### What this task involves
Rewrite the data below, changing every "Screen dimensions" to "Screen size" and leaving everything else the same.
-------- Exercise materials --------
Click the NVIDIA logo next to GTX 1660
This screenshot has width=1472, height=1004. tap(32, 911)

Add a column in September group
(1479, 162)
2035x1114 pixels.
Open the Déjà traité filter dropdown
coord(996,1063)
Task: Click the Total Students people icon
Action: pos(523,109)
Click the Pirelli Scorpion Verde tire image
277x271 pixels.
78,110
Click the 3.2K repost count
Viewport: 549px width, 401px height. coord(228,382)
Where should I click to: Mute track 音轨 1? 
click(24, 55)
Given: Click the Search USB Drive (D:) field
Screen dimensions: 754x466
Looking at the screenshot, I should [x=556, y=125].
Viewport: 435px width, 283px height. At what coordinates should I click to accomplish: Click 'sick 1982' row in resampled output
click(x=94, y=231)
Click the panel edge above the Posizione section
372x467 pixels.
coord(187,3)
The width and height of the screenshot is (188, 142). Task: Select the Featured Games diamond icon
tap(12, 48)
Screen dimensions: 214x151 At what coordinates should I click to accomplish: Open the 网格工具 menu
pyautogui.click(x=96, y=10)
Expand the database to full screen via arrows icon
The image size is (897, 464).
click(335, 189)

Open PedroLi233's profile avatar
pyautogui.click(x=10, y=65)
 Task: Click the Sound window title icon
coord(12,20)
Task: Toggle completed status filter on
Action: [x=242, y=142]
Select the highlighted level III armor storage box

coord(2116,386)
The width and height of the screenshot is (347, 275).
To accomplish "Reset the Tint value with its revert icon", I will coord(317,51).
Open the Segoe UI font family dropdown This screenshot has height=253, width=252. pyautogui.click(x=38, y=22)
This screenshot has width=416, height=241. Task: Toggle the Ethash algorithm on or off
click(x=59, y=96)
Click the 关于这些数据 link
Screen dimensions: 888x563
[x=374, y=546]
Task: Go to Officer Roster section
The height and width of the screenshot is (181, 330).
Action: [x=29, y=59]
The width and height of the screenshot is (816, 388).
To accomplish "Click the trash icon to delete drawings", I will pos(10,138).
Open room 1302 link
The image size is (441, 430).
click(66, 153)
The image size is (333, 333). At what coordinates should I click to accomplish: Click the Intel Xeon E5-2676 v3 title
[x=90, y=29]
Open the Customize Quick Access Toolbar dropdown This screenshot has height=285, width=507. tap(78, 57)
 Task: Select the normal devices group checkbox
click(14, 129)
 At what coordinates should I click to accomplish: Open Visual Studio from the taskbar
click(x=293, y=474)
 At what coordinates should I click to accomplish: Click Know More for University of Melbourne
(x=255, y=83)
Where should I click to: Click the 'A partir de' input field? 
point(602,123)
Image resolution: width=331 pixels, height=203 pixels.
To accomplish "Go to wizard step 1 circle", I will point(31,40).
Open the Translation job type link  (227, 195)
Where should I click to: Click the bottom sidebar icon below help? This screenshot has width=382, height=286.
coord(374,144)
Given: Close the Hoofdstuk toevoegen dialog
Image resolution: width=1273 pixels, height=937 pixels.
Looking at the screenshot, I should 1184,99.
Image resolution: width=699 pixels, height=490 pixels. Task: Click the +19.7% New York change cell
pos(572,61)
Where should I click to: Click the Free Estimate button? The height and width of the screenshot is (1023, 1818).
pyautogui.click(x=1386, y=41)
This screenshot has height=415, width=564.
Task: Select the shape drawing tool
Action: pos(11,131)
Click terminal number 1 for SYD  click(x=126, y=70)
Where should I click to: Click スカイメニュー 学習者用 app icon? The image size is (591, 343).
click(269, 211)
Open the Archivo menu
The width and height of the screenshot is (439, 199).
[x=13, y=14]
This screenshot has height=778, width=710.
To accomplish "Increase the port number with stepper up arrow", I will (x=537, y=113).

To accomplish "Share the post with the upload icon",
--------
### Exercise response
Click the NVIDIA logo next to GTX 1660
This screenshot has width=1472, height=1004. tap(32, 911)

Add a column in September group
(1479, 162)
2035x1114 pixels.
Open the Déjà traité filter dropdown
coord(996,1063)
Task: Click the Total Students people icon
Action: pos(523,109)
Click the Pirelli Scorpion Verde tire image
277x271 pixels.
78,110
Click the 3.2K repost count
Viewport: 549px width, 401px height. coord(228,382)
Where should I click to: Mute track 音轨 1? 
click(24, 55)
Given: Click the Search USB Drive (D:) field
Screen size: 754x466
Looking at the screenshot, I should [x=556, y=125].
Viewport: 435px width, 283px height. At what coordinates should I click to accomplish: Click 'sick 1982' row in resampled output
click(x=94, y=231)
Click the panel edge above the Posizione section
372x467 pixels.
coord(187,3)
The width and height of the screenshot is (188, 142). Task: Select the Featured Games diamond icon
tap(12, 48)
Screen size: 214x151 At what coordinates should I click to accomplish: Open the 网格工具 menu
pyautogui.click(x=96, y=10)
Expand the database to full screen via arrows icon
The image size is (897, 464).
click(335, 189)

Open PedroLi233's profile avatar
pyautogui.click(x=10, y=65)
 Task: Click the Sound window title icon
coord(12,20)
Task: Toggle completed status filter on
Action: [x=242, y=142]
Select the highlighted level III armor storage box

coord(2116,386)
The width and height of the screenshot is (347, 275).
To accomplish "Reset the Tint value with its revert icon", I will coord(317,51).
Open the Segoe UI font family dropdown This screenshot has height=253, width=252. pyautogui.click(x=38, y=22)
This screenshot has width=416, height=241. Task: Toggle the Ethash algorithm on or off
click(x=59, y=96)
Click the 关于这些数据 link
Screen size: 888x563
[x=374, y=546]
Task: Go to Officer Roster section
The height and width of the screenshot is (181, 330).
Action: [x=29, y=59]
The width and height of the screenshot is (816, 388).
To accomplish "Click the trash icon to delete drawings", I will pos(10,138).
Open room 1302 link
The image size is (441, 430).
click(66, 153)
The image size is (333, 333). At what coordinates should I click to accomplish: Click the Intel Xeon E5-2676 v3 title
[x=90, y=29]
Open the Customize Quick Access Toolbar dropdown This screenshot has height=285, width=507. tap(78, 57)
 Task: Select the normal devices group checkbox
click(14, 129)
 At what coordinates should I click to accomplish: Open Visual Studio from the taskbar
click(x=293, y=474)
 At what coordinates should I click to accomplish: Click Know More for University of Melbourne
(x=255, y=83)
Where should I click to: Click the 'A partir de' input field? 
point(602,123)
Image resolution: width=331 pixels, height=203 pixels.
To accomplish "Go to wizard step 1 circle", I will point(31,40).
Open the Translation job type link  (227, 195)
Where should I click to: Click the bottom sidebar icon below help? This screenshot has width=382, height=286.
coord(374,144)
Given: Close the Hoofdstuk toevoegen dialog
Image resolution: width=1273 pixels, height=937 pixels.
Looking at the screenshot, I should 1184,99.
Image resolution: width=699 pixels, height=490 pixels. Task: Click the +19.7% New York change cell
pos(572,61)
Where should I click to: Click the Free Estimate button? The height and width of the screenshot is (1023, 1818).
pyautogui.click(x=1386, y=41)
This screenshot has height=415, width=564.
Task: Select the shape drawing tool
Action: pos(11,131)
Click terminal number 1 for SYD  click(x=126, y=70)
Where should I click to: Click スカイメニュー 学習者用 app icon? The image size is (591, 343).
click(269, 211)
Open the Archivo menu
The width and height of the screenshot is (439, 199).
[x=13, y=14]
This screenshot has height=778, width=710.
To accomplish "Increase the port number with stepper up arrow", I will (x=537, y=113).

To accomplish "Share the post with the upload icon",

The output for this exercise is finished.